### Exercise requirements
Locate the line that contains "Task: Select the Mois dernier period preset" in the data that follows. Copy it and every subsequent line to the end, exactly, excluding pictures.

(Data extracted from a collection)
++++++++++++++++++++

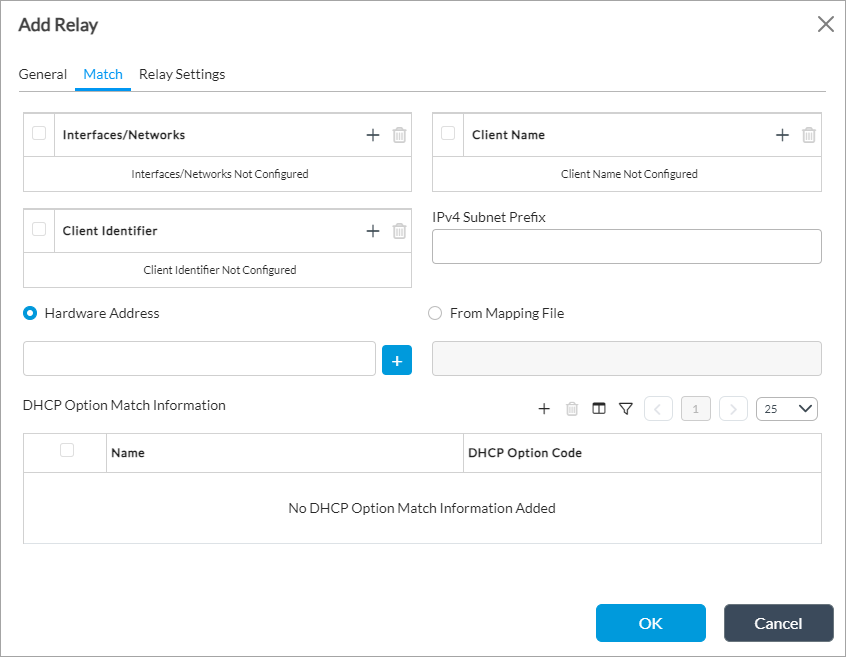
Task: Click the blue plus button for Hardware Address
Action: tap(397, 360)
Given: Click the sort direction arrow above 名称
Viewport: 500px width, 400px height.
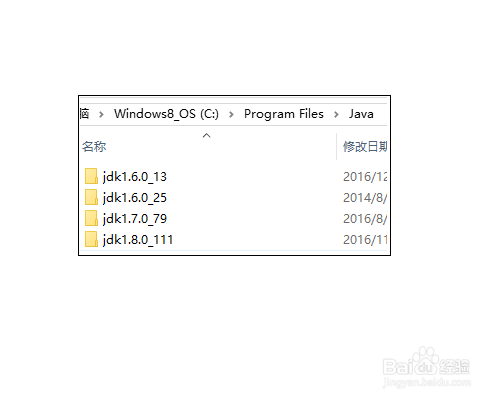Looking at the screenshot, I should point(207,135).
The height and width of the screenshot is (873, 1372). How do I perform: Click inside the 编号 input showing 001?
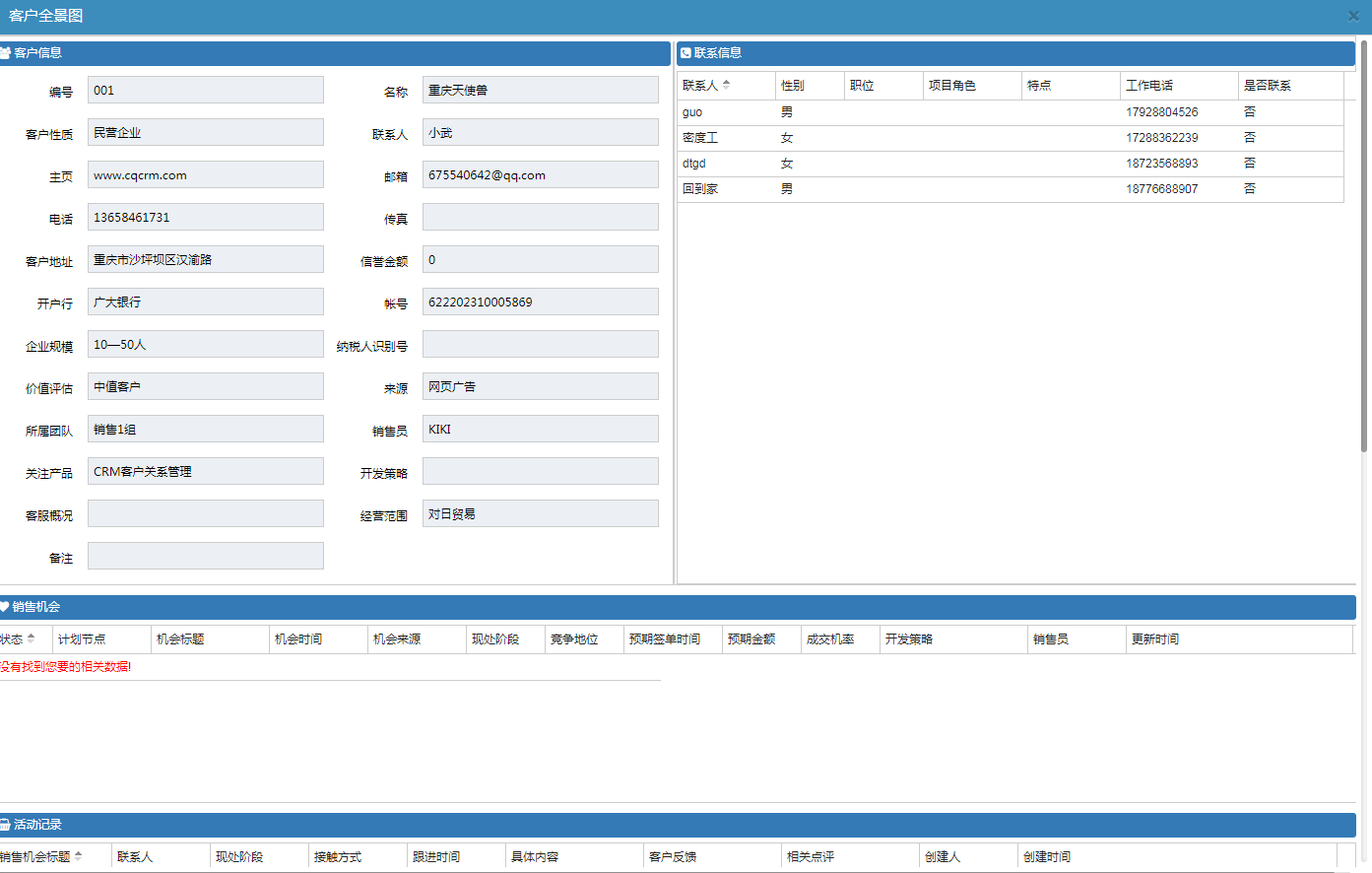tap(205, 90)
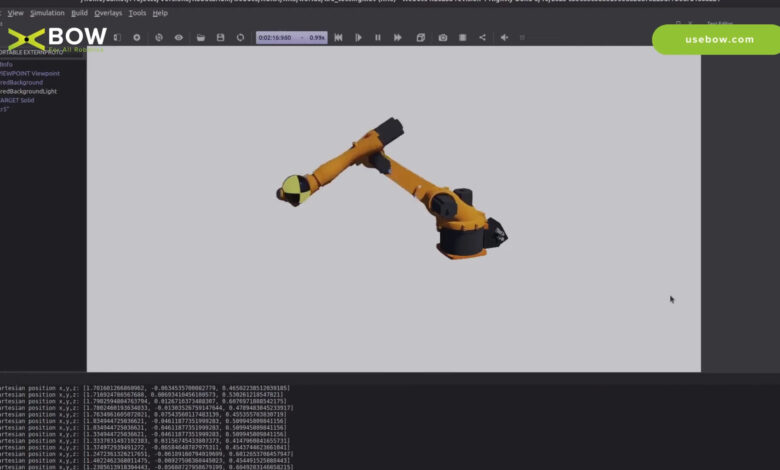The width and height of the screenshot is (780, 470).
Task: Pause the running simulation
Action: (x=377, y=37)
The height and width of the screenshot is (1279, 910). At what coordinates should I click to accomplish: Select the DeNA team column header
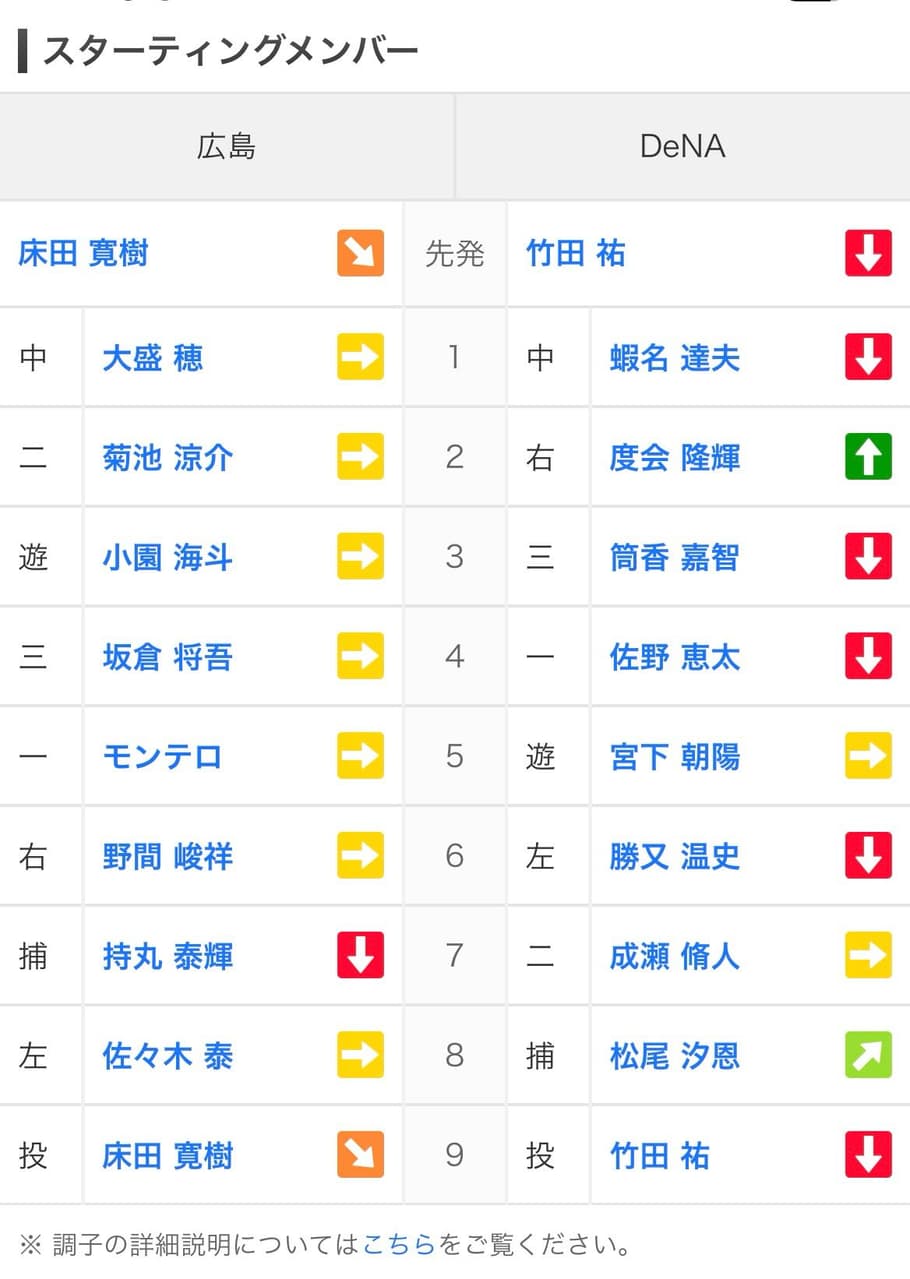[x=683, y=147]
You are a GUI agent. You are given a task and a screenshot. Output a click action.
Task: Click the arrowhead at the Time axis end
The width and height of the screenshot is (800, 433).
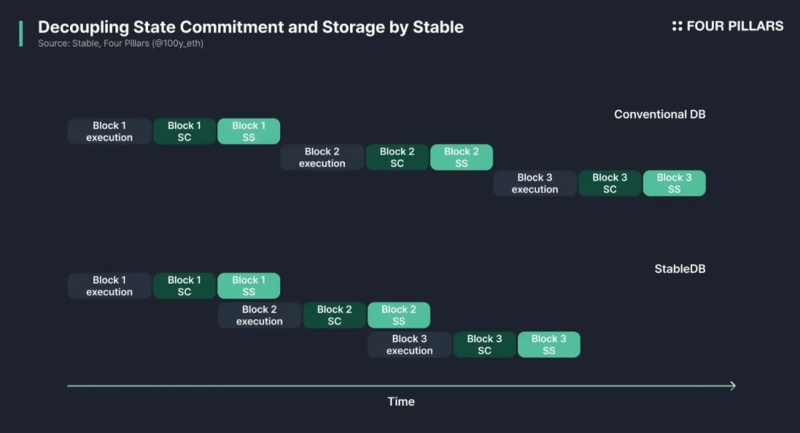coord(732,385)
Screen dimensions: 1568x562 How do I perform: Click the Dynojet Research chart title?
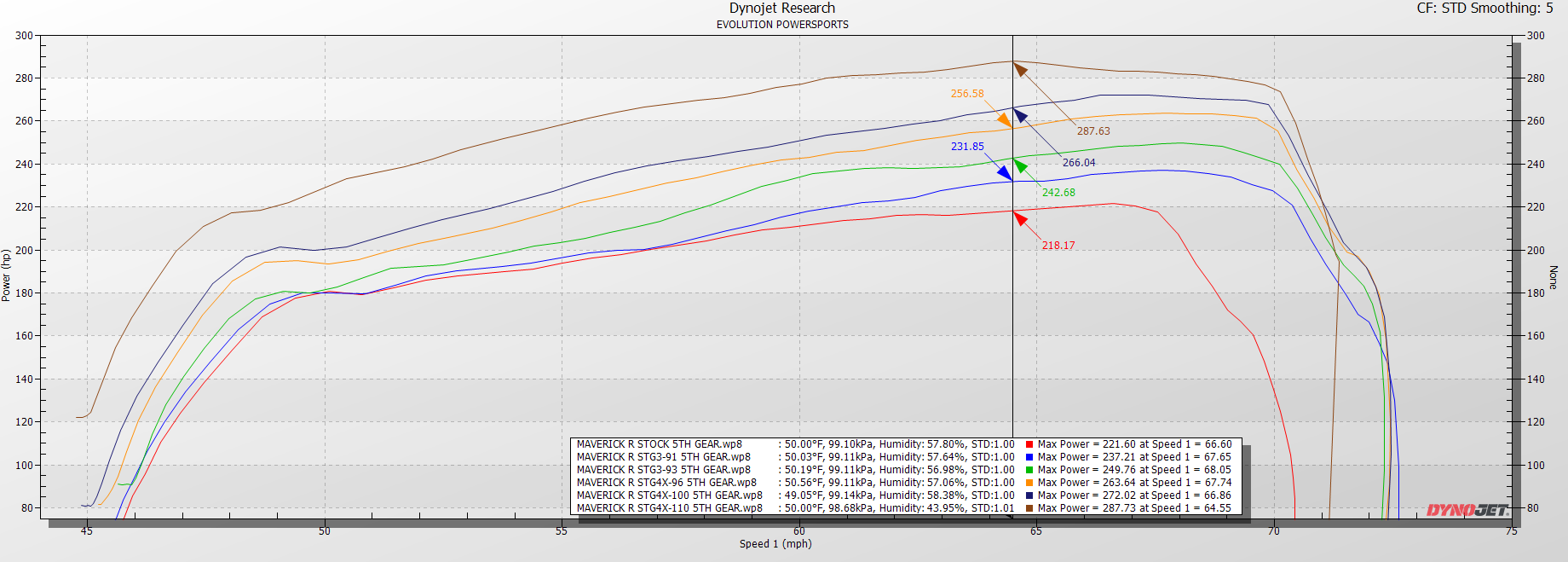782,9
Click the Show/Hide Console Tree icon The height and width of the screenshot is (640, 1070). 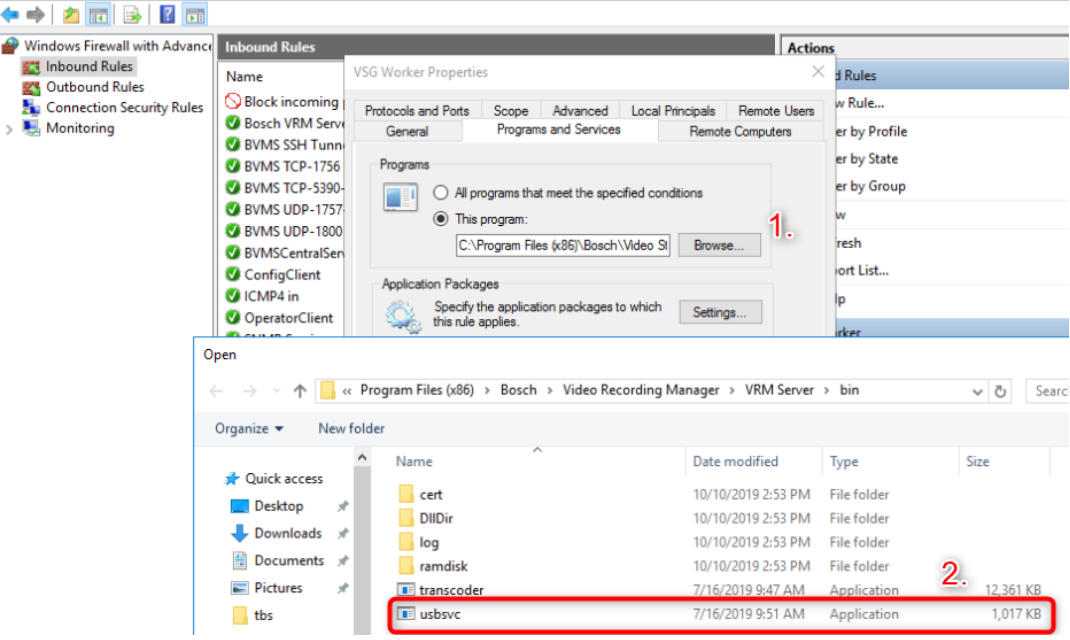click(99, 14)
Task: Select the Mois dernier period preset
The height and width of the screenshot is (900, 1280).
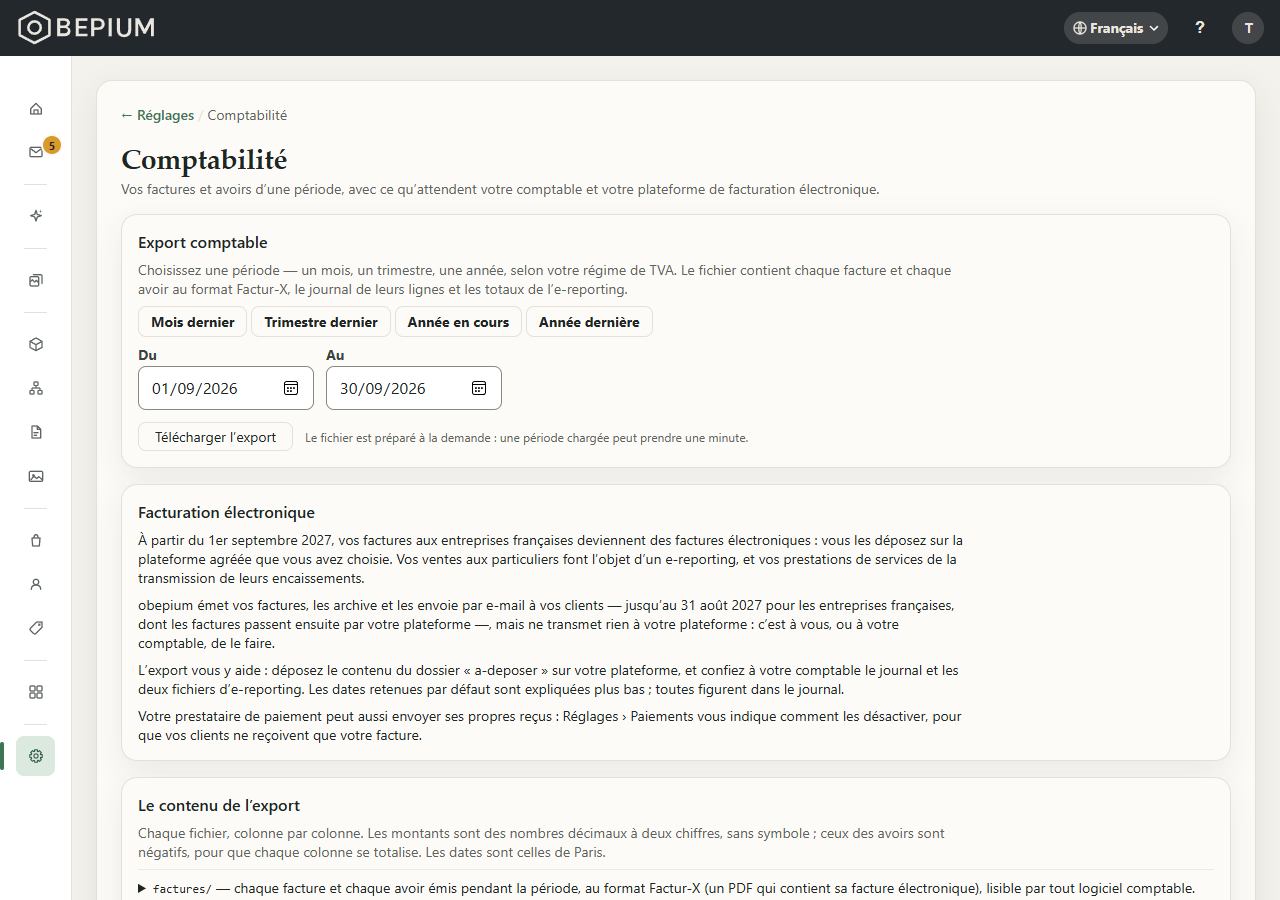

++++++++++++++++++++

### Solution for this exercise
Task: Select the Mois dernier period preset
The height and width of the screenshot is (900, 1280).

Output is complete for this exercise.